*WHAT THE EXERCISE ASKS*
Filter the data below for the string "Given" and copy each matching line.

(Data records)
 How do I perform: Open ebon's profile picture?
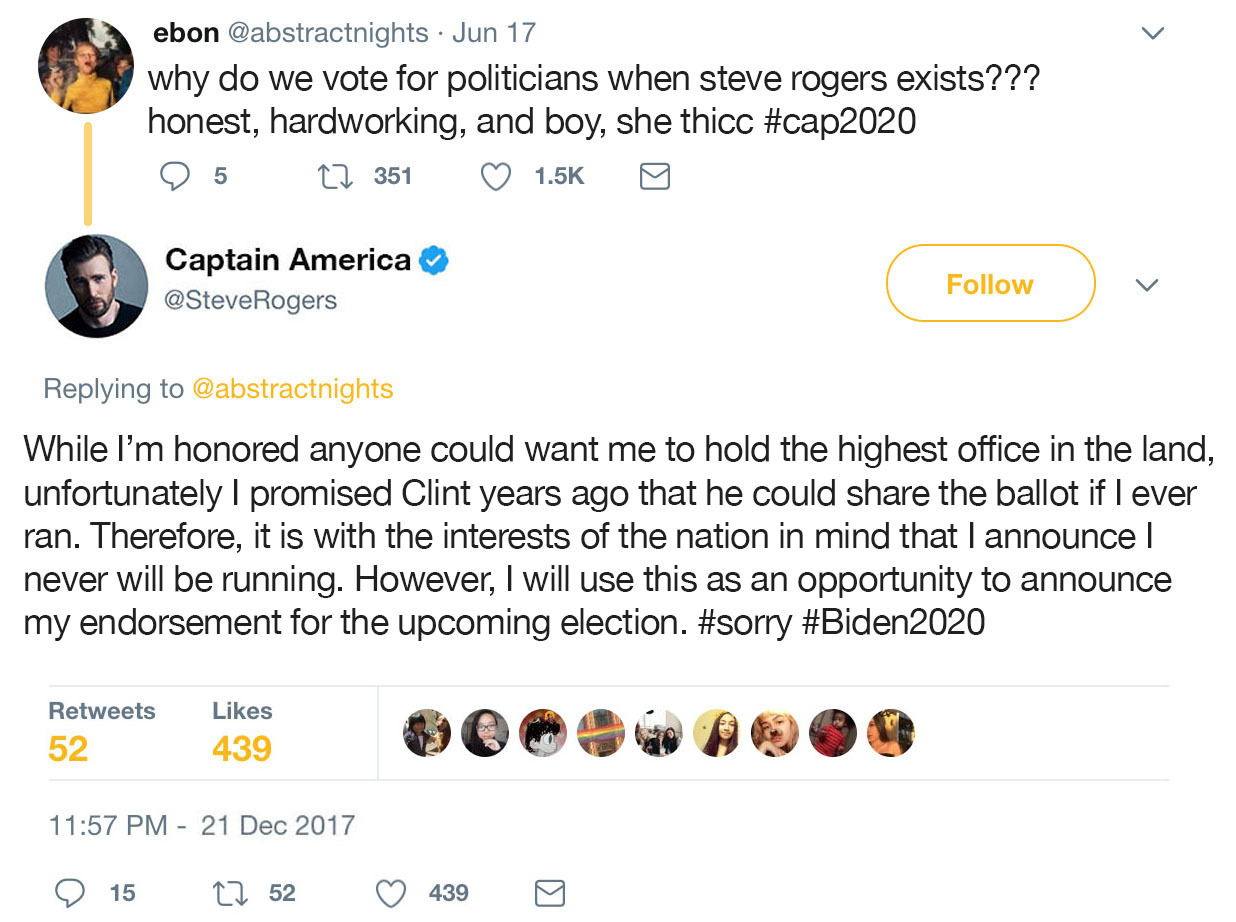(x=86, y=66)
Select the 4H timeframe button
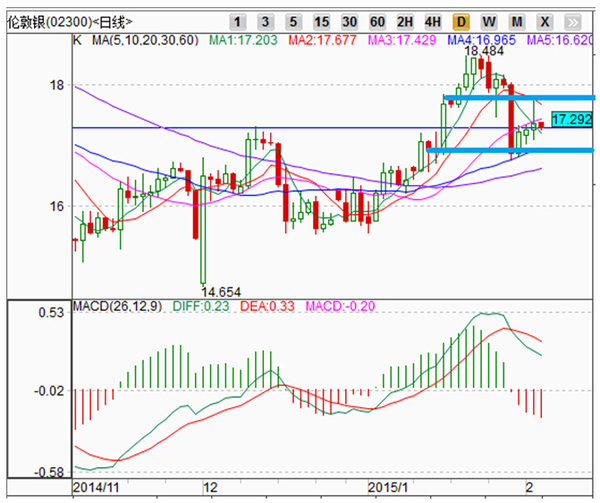This screenshot has height=503, width=600. [433, 21]
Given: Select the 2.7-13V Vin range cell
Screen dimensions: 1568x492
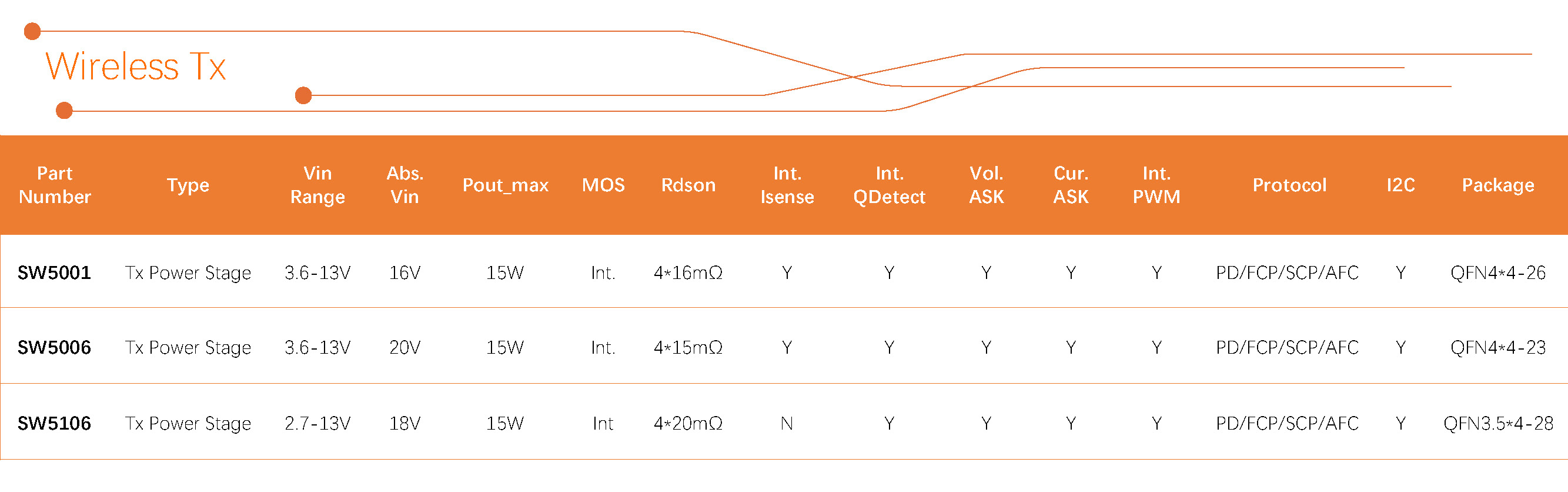Looking at the screenshot, I should tap(317, 423).
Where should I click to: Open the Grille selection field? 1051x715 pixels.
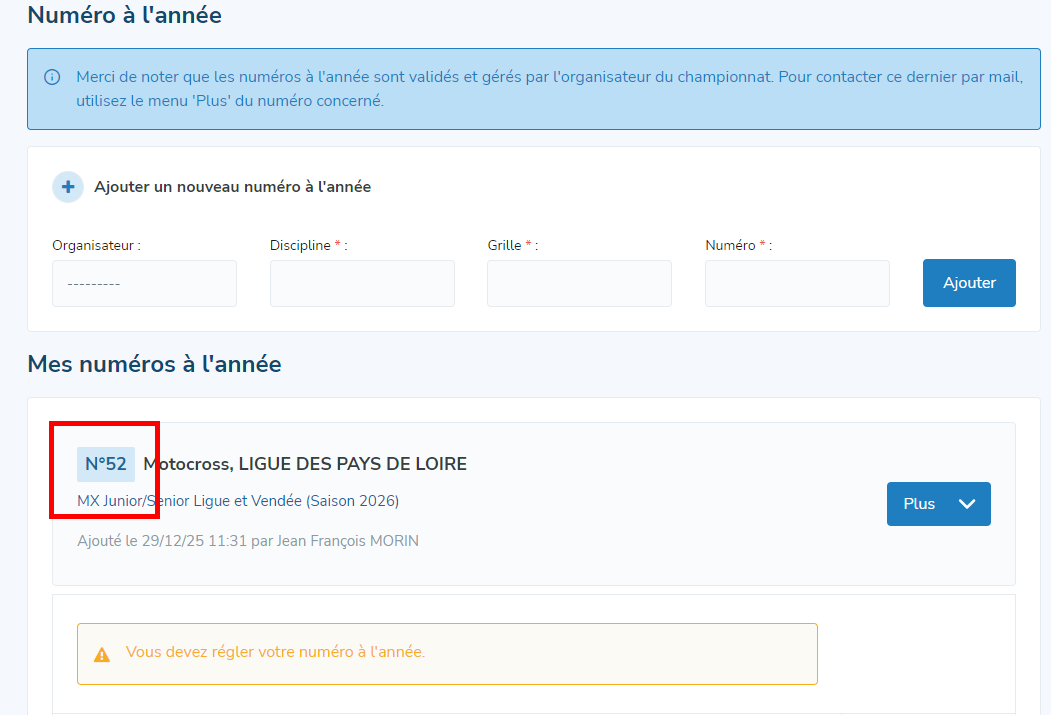[579, 284]
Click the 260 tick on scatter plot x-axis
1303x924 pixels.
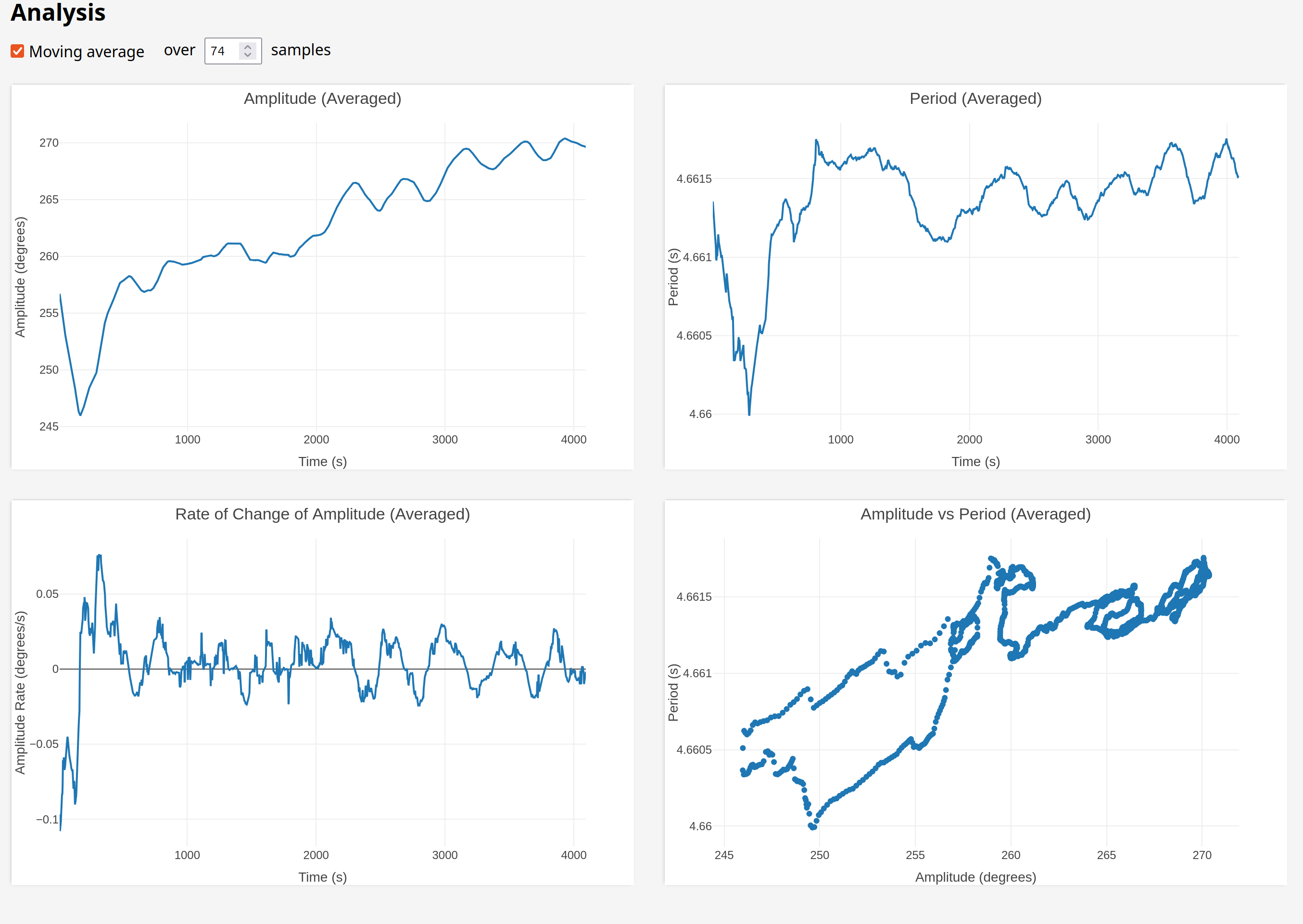[x=1011, y=855]
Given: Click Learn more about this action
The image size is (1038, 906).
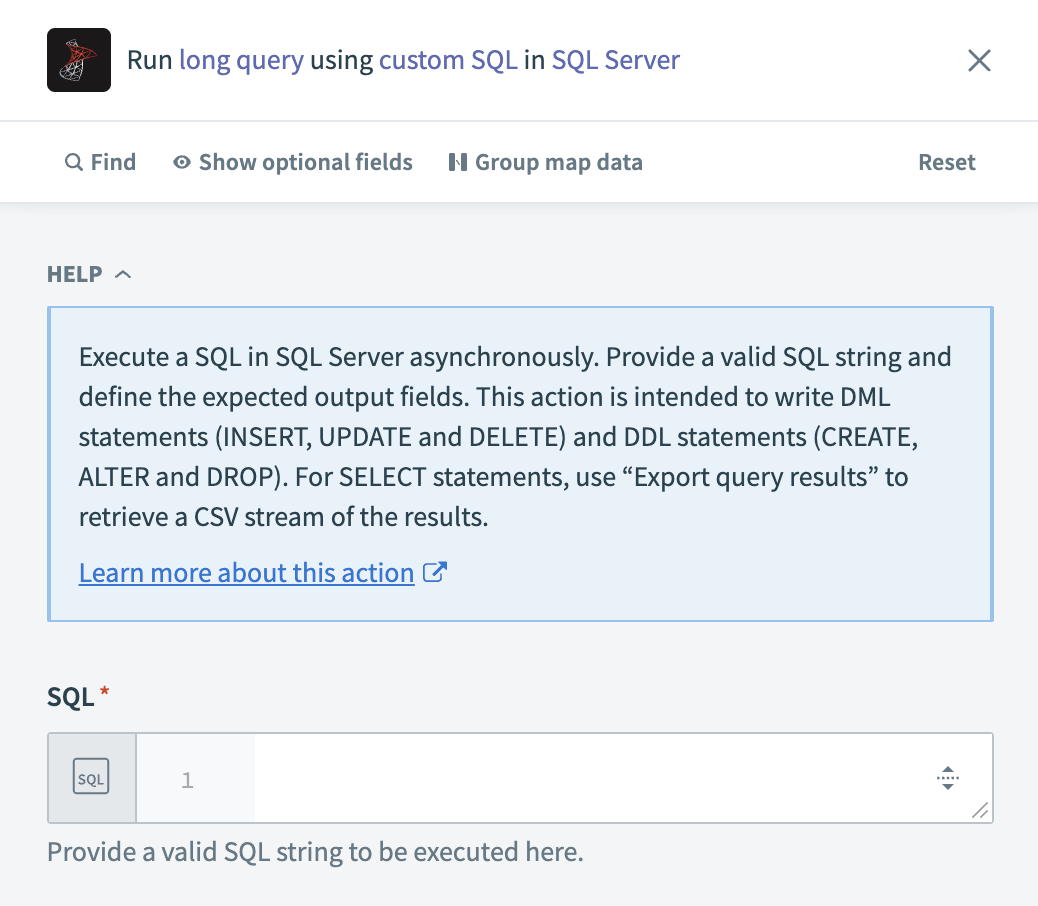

*ANSWER BELOW*
Given: Select the 2.7-13V Vin range cell
Given: Click Learn more about this action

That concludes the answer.